As in I Am the Cheese, the tension is almost unbearable. Barney Snow is in “the Complex,” his name for a hospital for the incurably ill, but he does not know why he is there, for he is clearly not ill. All he knows for certain is that he is part of an experiment, as are the other young patients around him, and is being administered drugs under the careful supervision of the person he calls “the Handyman,” Dr. Lakendorp. The story of the novel is Barney’s attempt to piece together his past and with it the reasons that he is there.
His story is also tied up with the lives of the other terminally ill patients in his ward, such as Mazzo, Billy, and others. Barney falls in love with Mazzo’s sister, Cassie, who comes to visit her twin brother but who uses Barney for her own ends, and the relationship actually provides some relief from the clinical setting. Barney is also fascinated with “the bumblebee,” a wooden mock-up of a sports car that sits in a lot next to the hospital. When Barney finally discerns the truth—that he is just as ill as all the other patients there and is a victim of medical experiments to make him forget his past, including his earlier hospitalization—he gets the car to the roof of the hospital and makes elaborate plans to give Mazzo one last ride.
Mazzo dies in Barney’s arms, however, and Barney lets the bumblebee fly off the roof empty, in the dramatic high point of the novel and in a conclusion that gives readers some release from the gloom that has preceded it. The flight of the car becomes Barney’s transcendence from this life and from the pain and suffering that surround him.
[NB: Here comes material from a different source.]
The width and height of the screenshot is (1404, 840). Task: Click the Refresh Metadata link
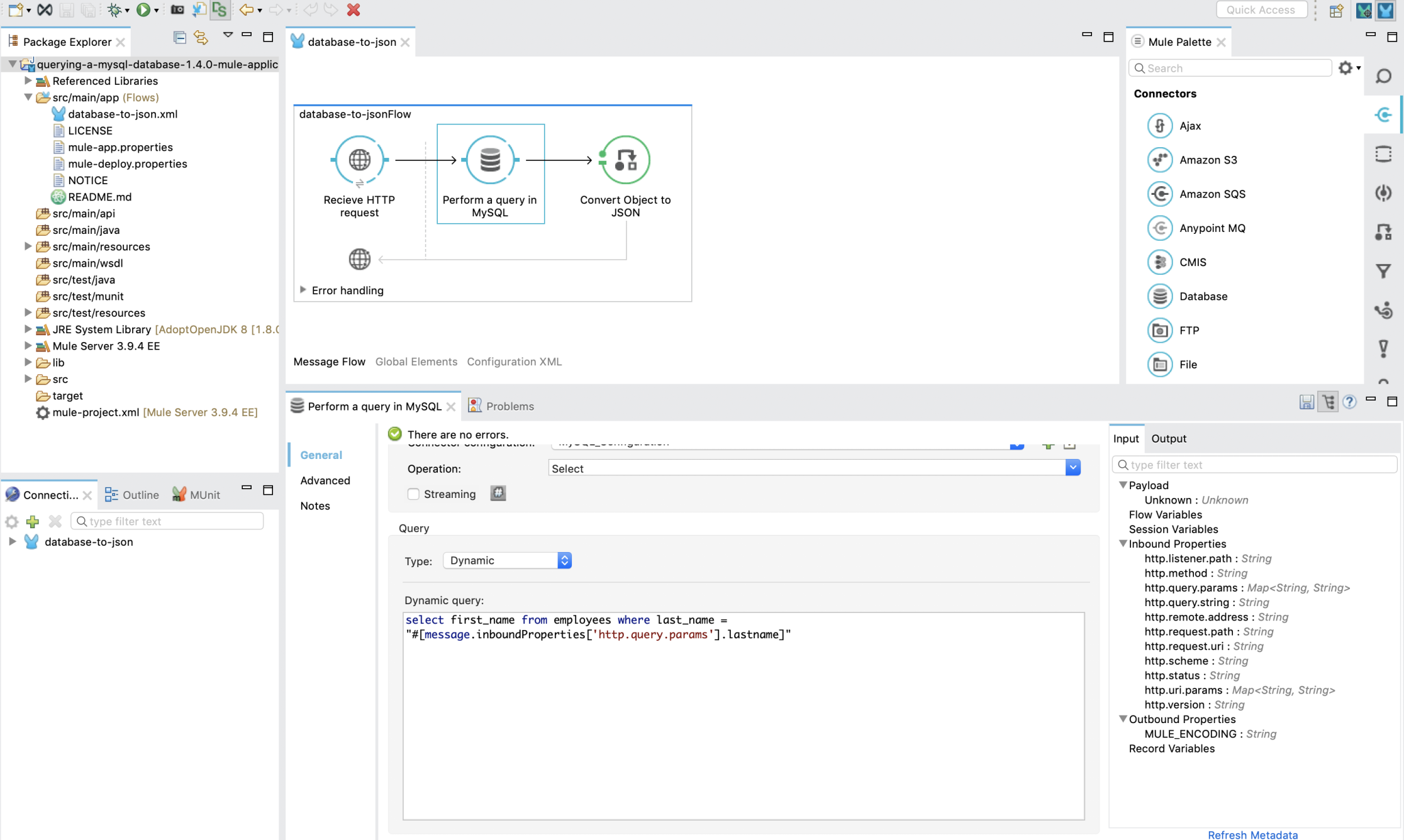pos(1252,834)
Although The Bumblebee Flies Anyway resembles I Am the Cheese and The Chocolate War most in its bleak setting and mood, it also resembles them in its theme, the struggle of the individual to stay alive and to beat the system in even the most dire circumstances. In an institution that (under the guise of scientific experimentation to lessen suffering) is actually playing callously with human life, Barney frees himself and perhaps others; he cannot beat death (as no one can), but he helps his friend Mazzo, and his own end is clearly brightened by what he has been able to accomplish. Like Randle P. McMurphy in Ken Kesey’s One Flew over the Cuckoo’s Nest (1962), another novel about men trapped in inhuman institutions, Barney Snow leaves a heroic echo for readers.
Cormier’s gift is his ability to sustain the tension, and reader interest, amid subjects so morbid and themes so heavy. There are problems with the novel—with characterization, for example; Cassie never really comes alive for readers as she so clearly does for Barney, and Dr. Lakendorp remains a monster instead of a human being throughout the book. Most of the elements in the novel, however, help to reinforce the powerful and poignant story. Like the most significant of contemporary adult titles, The Bumblebee Flies Anyway brings up significant social problems, not only the issue of death, for example, but also the question of medical ethics.